Ad esempio, per il test t di due campioni indipendenti, assumiamo che i due gruppi che vogliamo confrontare siano campioni casuali delle rispettive popolazioni. Supponendo che le distribuzioni dei punteggi all'interno dei due gruppi siano normalmente distribuite nella popolazione, possiamo quindi derivare analiticamente la distribuzione campionaria della statistica del test (cioè, per la statistica t). L'idea è che se dovessimo ripetere questo processo (tracciando casualmente due campioni dalle rispettive popolazioni) un numero infinito di volte (ovviamente, non lo facciamo effettivamente), otterremmo questa distribuzione di campionamento per la statistica del test.

Un modello alternativo per i test è il "modello di randomizzazione". Qui, non dobbiamo fare appello al campionamento casuale. Invece, otteniamo una distribuzione randomizzata attraverso permutazioni dei nostri campioni.

Ad esempio, per il test t, hai i tuoi due campioni (non necessariamente ottenuti tramite campionamento casuale). Ora, se davvero non c'è alcuna differenza tra questi due gruppi, allora se una determinata persona "appartiene" effettivamente al gruppo 1 o al gruppo 2 è arbitrario. Quindi, ciò che possiamo fare è permutare il compito del gruppo ancora e ancora, notando ogni volta fino a che punto i mezzi dei due gruppi sono separati. In questo modo, otteniamo una distribuzione campionaria empiricamente. Possiamo quindi confrontare la distanza dei due mezzi nei campioni originali (prima di iniziare a rimescolare le appartenenze al gruppo) e se tale differenza è "estrema" (cioè, cade nelle code della distribuzione campionaria derivata empiricamente), quindi concludiamo l'appartenenza al gruppo non è arbitraria e c'è davvero una differenza tra i due gruppi.

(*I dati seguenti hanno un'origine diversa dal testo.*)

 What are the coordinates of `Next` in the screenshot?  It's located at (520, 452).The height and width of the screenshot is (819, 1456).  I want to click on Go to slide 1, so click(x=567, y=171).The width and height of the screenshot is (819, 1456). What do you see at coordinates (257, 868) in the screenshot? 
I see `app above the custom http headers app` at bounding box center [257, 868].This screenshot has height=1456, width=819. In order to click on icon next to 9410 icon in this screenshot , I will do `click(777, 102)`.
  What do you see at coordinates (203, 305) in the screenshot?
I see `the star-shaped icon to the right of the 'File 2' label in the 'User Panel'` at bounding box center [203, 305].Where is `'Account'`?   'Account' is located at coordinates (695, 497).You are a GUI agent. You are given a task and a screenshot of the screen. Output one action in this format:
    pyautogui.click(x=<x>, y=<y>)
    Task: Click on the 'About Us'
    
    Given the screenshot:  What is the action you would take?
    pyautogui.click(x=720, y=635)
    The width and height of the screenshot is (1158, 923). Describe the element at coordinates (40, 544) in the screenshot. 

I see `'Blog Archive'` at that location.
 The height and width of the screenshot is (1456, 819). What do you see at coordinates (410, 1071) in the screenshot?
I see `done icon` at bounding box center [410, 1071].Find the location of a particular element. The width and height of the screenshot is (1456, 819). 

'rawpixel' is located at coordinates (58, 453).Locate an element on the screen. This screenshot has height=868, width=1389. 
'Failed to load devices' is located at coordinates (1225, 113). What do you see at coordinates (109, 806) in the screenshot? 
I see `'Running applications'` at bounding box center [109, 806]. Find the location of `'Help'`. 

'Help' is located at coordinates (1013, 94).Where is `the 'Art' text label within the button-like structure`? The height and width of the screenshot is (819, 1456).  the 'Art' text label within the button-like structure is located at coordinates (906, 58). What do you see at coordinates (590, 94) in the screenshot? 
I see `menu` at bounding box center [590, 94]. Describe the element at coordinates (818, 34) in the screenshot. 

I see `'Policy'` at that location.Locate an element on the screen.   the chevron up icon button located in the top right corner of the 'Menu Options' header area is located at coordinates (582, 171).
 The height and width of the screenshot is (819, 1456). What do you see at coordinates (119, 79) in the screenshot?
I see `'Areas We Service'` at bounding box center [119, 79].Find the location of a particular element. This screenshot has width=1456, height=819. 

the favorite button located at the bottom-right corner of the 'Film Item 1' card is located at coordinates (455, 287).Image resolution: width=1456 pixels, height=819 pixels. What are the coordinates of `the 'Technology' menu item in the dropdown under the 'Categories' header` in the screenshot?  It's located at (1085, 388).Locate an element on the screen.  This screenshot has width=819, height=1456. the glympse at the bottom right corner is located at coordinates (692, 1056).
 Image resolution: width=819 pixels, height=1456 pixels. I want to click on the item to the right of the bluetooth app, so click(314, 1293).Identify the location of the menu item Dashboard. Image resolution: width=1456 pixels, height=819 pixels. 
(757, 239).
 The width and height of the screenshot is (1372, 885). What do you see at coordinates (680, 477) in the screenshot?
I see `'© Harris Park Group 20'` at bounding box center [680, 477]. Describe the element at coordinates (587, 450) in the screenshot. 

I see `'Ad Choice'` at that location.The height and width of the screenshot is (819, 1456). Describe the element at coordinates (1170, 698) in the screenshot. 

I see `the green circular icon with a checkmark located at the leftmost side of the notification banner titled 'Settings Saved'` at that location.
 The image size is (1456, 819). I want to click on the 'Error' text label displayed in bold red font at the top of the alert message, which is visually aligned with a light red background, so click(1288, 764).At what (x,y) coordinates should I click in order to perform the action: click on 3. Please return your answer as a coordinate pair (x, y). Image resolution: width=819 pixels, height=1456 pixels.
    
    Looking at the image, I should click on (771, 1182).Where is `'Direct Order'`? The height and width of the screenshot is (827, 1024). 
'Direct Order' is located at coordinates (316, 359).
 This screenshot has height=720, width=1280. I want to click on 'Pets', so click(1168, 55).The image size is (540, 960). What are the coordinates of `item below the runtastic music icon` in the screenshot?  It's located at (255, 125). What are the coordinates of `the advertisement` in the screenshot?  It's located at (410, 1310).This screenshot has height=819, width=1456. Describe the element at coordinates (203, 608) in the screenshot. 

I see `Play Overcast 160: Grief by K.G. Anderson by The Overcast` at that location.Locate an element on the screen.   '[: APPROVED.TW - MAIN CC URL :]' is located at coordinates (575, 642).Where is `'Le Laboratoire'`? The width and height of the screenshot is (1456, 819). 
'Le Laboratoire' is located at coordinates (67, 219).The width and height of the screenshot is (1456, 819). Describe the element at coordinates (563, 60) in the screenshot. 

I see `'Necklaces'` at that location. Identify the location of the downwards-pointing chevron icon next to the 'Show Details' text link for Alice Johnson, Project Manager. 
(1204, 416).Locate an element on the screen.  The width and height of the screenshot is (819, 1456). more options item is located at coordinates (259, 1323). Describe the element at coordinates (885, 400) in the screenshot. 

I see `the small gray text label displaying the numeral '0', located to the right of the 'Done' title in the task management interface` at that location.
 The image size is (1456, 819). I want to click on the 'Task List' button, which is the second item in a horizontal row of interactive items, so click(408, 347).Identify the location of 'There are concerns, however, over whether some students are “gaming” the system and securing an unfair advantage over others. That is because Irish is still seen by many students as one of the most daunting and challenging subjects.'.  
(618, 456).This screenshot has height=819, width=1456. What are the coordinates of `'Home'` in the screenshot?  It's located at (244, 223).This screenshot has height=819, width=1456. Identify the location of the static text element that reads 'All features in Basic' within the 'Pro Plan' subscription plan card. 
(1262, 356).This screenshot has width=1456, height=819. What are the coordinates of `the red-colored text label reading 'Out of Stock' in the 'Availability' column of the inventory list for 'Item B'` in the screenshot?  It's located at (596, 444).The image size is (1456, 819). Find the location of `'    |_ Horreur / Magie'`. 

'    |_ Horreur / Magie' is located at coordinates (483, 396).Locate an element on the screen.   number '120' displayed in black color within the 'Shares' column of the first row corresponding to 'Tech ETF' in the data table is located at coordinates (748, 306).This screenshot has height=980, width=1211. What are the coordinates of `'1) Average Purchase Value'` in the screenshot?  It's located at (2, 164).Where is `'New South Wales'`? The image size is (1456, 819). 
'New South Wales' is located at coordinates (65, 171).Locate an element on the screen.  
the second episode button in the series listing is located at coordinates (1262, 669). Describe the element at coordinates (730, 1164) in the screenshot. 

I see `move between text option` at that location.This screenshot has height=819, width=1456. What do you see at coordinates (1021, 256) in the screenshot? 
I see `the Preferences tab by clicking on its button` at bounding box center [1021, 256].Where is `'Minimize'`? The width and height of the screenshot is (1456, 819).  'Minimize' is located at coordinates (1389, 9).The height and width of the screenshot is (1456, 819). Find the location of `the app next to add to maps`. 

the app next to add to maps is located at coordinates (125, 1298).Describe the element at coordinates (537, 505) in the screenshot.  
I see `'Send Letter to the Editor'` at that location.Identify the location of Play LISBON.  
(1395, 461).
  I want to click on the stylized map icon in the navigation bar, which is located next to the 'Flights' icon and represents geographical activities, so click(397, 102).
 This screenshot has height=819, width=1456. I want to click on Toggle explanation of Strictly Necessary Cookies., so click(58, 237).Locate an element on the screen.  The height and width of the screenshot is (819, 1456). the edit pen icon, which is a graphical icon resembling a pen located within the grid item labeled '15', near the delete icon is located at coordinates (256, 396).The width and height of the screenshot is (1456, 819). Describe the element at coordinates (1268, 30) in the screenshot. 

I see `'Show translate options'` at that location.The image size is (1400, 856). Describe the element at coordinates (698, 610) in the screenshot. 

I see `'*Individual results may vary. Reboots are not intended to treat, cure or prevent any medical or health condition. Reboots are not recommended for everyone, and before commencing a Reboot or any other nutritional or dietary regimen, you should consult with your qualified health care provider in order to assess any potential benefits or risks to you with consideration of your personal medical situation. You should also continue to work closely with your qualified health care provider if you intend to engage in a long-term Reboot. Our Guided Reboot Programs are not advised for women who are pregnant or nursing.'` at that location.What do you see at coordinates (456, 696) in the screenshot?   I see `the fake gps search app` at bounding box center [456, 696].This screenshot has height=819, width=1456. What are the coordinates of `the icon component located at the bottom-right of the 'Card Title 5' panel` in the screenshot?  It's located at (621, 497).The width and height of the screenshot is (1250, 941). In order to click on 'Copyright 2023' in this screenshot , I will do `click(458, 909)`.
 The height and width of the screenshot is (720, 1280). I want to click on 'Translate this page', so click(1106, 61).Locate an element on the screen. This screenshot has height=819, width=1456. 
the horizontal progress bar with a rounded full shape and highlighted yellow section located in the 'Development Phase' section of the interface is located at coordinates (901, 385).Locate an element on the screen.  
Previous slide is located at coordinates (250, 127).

In molte situazioni, i due approcci portano effettivamente alla stessa conclusione. In un certo senso, l'approccio basato sul modello di popolazione può essere visto come un'approssimazione del test di randomizzazione. È interessante notare che Fisher è stato colui che ha proposto il modello di randomizzazione e ha suggerito che dovrebbe essere la base per le nostre inferenze (poiché la maggior parte dei campioni non sono ottenuti tramite campionamento casuale).

Un bell'articolo che descrive la differenza tra i due approcci è:

Ernst, MD (2004). Metodi di permutazione: una base per un'inferenza esatta. Statistical Science, 19 (4), 676-685 (link) .

Un altro articolo che fornisce un bel riassunto e suggerisce che l'approccio alla randomizzazione dovrebbe essere la base per le nostre inferenze:

Ludbrook, J., & Dudley, H. (1998). Perché i test di permutazione sono superiori ai test te F nella ricerca biomedica. American Statistician, 52 (2), 127-132 (link) .

EDIT: dovrei anche aggiungere che è comune calcolare la stessa statistica test quando si utilizza l'approccio di randomizzazione come nel modello di popolazione. Quindi, ad esempio, per testare la differenza nelle medie tra due gruppi, si calcolerebbe la consueta statistica t per tutte le possibili permutazioni delle appartenenze ai gruppi (producendo la distribuzione campionaria derivata empiricamente sotto l'ipotesi nulla) e quindi si verificherebbe quanto estremo la statistica t per l'appartenenza al gruppo originale rientra in tale distribuzione.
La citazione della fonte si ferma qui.